The Siren Song of LLMs: How Users Perceive and Respond to Dark Patterns in Large Language Models
Yike Shi, Qing Xiao, Qing Hu, Hong Shen, Hua Shen
TL;DR
The paper defines LLM dark patterns as manipulativedeceptive conversational strategies that emerge in language-based interactions, extending UX dark-pattern theory to AI chat systems. It develops an operational taxonomy of five top-level categories and 11 subcategories grounded in literature and AI incident data, and conducts a scenario-based user study (N=34) across 11 paired dark-pattern vs neutral scenarios to examine recognition, perception, and accountability. Key findings show recognition hinges on explicit conversational cues, with substantial variation across patterns; responses range from resistance to acceptance, and responsibility is attributed to companies, models, users, or shared/ambiguous sources.
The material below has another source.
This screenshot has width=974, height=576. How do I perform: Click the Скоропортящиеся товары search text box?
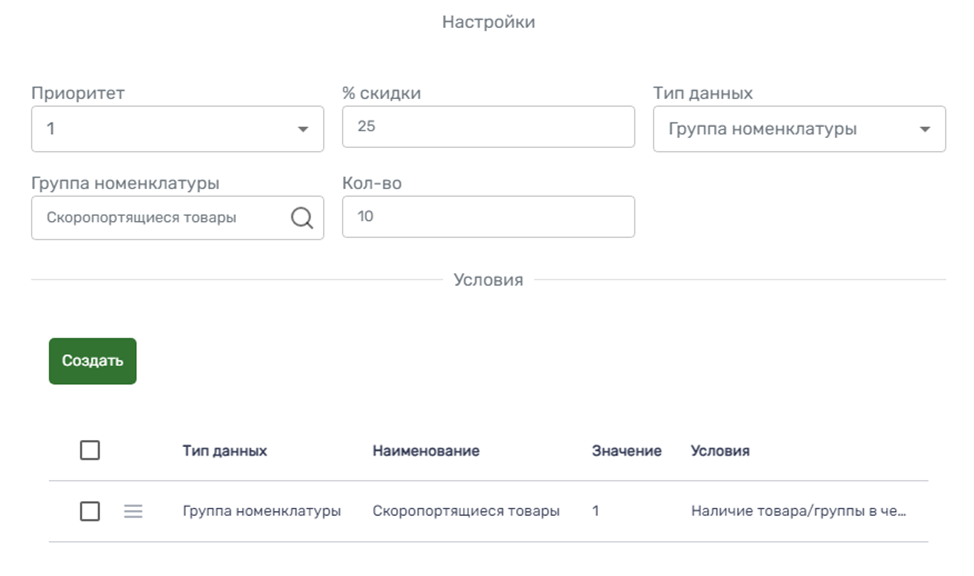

The work offers conceptual, empirical, and governance-oriented contributions to design LLMs that safeguard user autonomy, including detection benchmarks, disclosure practices, and policy recommendations for accountability across stakeholders.
Abstract
Large language models can influence users through conversation, creating new forms of dark patterns that differ from traditional UX dark patterns. We define LLM dark patterns as manipulative or deceptive behaviors enacted in dialogue. Drawing on prior work and AI incident reports, we outline a diverse set of categories with real-world examples. Using them, we conducted a scenario-based study where participants (N=34) compared manipulative and neutral LLM responses. Our results reveal that recognition of LLM dark patterns often hinged on conversational cues such as exaggerated agreement, biased framing, or privacy intrusions, but these behaviors were also sometimes normalized as ordinary assistance. Users' perceptions of these dark patterns shaped how they respond to them. Responsibilities for these behaviors were also attributed in different ways, with participants assigning it to companies and developers, the model itself, or to users. We conclude with implications for design, advocacy, and governance to safeguard user autonomy.